Description
The O.MG Cable hides an ESP32-S2 or ESP32-S3 class controller inside a normal looking USB cable. When triggered over its Wi-Fi interface it enumerates as a USB HID keyboard and injects keystrokes into the host. The same platform ships in several form factors, including the O.MG Plug and the O.MG Keylogger Cable. The cable is configured and flashed through a separate O.MG Programmer board, which enumerates as a Silicon Labs CP2102 serial bridge.
Limitations
The covert HID identity is fully defined by the operator, so the cable has no fixed VID/PID to match on and signature detection by USB identifier is unreliable. The widely cited identifier 10C4:EA60 belongs to the O.MG Programmer board (a CP2102 serial bridge used for flashing), not to the cable while it is attacking a host.
Device Instance Path
unknown (operator-defined; the covert HID identity is set in firmware)

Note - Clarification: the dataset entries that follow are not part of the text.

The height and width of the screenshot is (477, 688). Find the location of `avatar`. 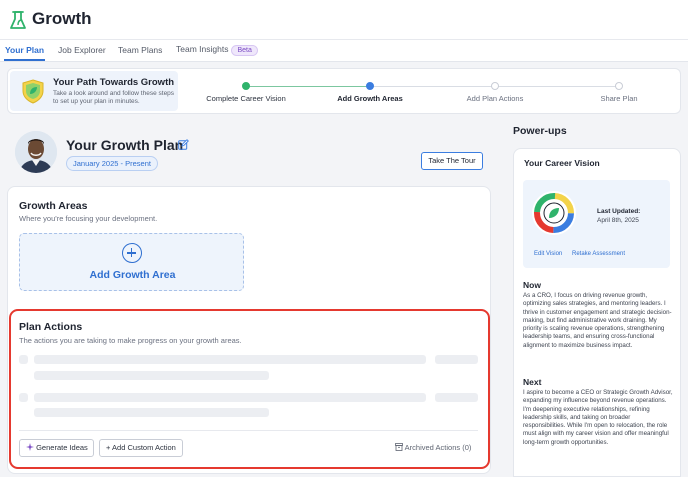

avatar is located at coordinates (36, 152).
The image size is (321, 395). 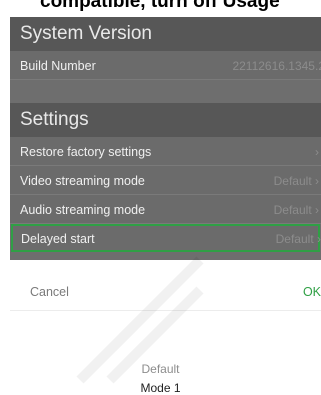 I want to click on delayed-start-value-text: Default, so click(x=294, y=239).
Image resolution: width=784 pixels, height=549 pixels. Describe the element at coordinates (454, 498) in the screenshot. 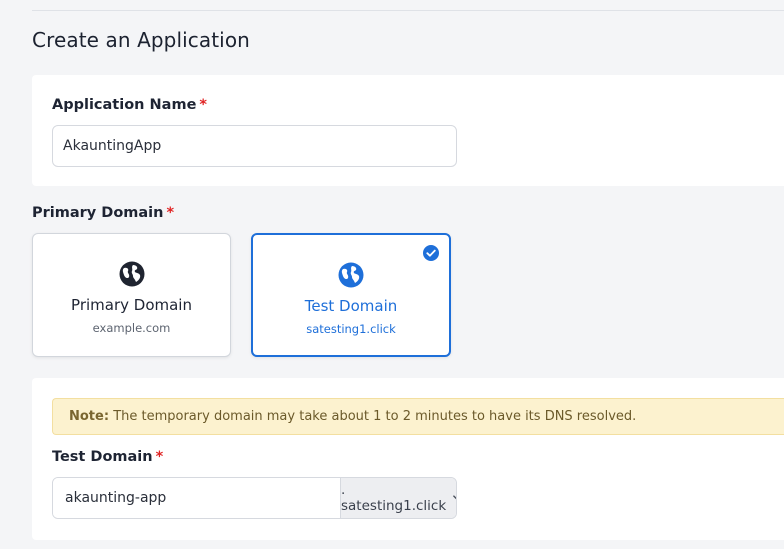

I see `chevron-down-icon` at that location.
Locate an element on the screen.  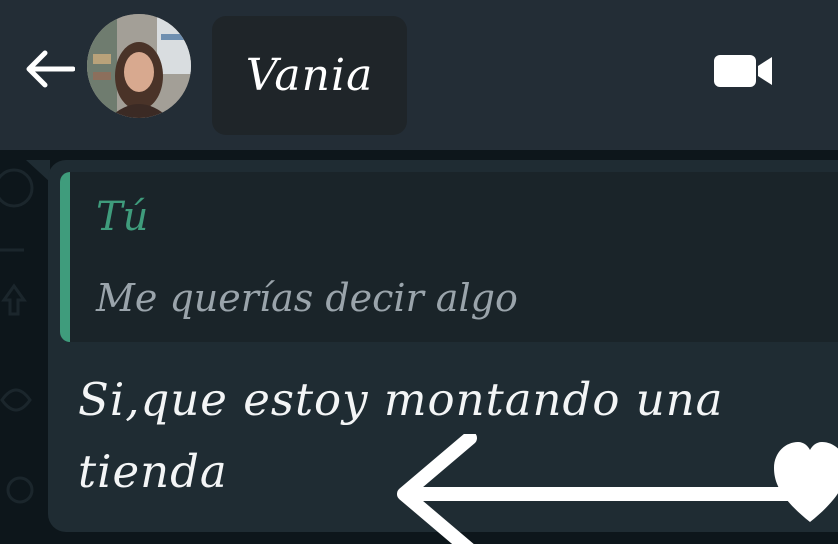
heart-icon is located at coordinates (806, 482).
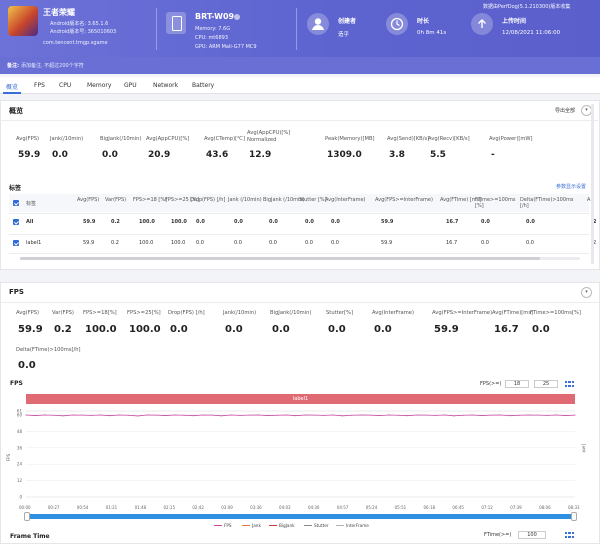 The image size is (600, 544). I want to click on timeline-range-bar, so click(300, 516).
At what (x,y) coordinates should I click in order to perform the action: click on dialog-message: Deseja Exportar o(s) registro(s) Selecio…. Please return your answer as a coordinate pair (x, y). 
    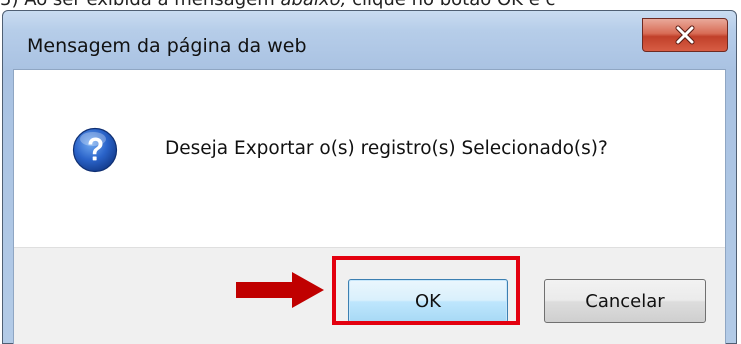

USB\VID_10C4&PID_EA60 (O.MG Programmer board, CP2102, flashing only)
VendorID
operator-defined (no fixed default)
10C4 (Silicon Labs, O.MG Programmer only)
ProductID
operator-defined (no fixed default)
EA60 (CP2102 on the O.MG Programmer only)
Class
HID (keyboard). Programmer board: CDC Serial.
Author
@enesilhaydin
Sigma Rules
Because the O.MG Cable lets the operator choose any VID and PID for its covert HID interface, there is no reliable signature to match while it is operating, so behavioral detection is needed: a new HID keyboard appearing on insert, scripted keystroke timing, or an unexpected Wi-Fi access point near the host. The appearance of the O.MG Programmer board (Silicon Labs CP2102, VID_10C4&PID_EA60) can indicate that an O.MG device is being flashed, but that controller is used by many legitimate devices, so it is a weak indicator on its own.